The recent Gods and Politics conference in Copenhagen adopted the following Declaration on Religion in Public Life. The conference was the first European event of Atheist Alliance International, and was co-hosted by AAI and the Danish Atheist Society.

We, at the World Atheist Conference: “Gods and Politics”, held in Copenhagen from 18 to 20 June 2010, hereby declare as follows:

* We recognize the unlimited right to freedom of conscience, religion and belief, and that freedom to practice one’s religion should be limited only by the need to respect the rights of others.

* We submit that public policy should be informed by evidence and reason, not by dogma.
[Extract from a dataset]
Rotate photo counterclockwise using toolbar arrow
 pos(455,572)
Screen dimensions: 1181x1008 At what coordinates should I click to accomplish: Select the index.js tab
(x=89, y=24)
* We assert the need for a society based on democracy, human rights and the rule of law. History has shown that the most successful societies are the most secular.

* We assert that the only equitable system of government in a democratic society is based on secularism: state neutrality in matters of religion or belief, favoring none and discriminating against none.

* We assert that private conduct, which respects the rights of others should not be the subject of legal sanction or government concern.

* We affirm the right of believers and non-believers alike to participate in public life and their right to equality of treatment in the democratic process.

* We affirm the right to freedom of expression for all, subject to limitations only as prescribed in international law – laws which all governments should respect and enforce. We reject all blasphemy laws and restrictions on the right to criticize religion or nonreligious life stances.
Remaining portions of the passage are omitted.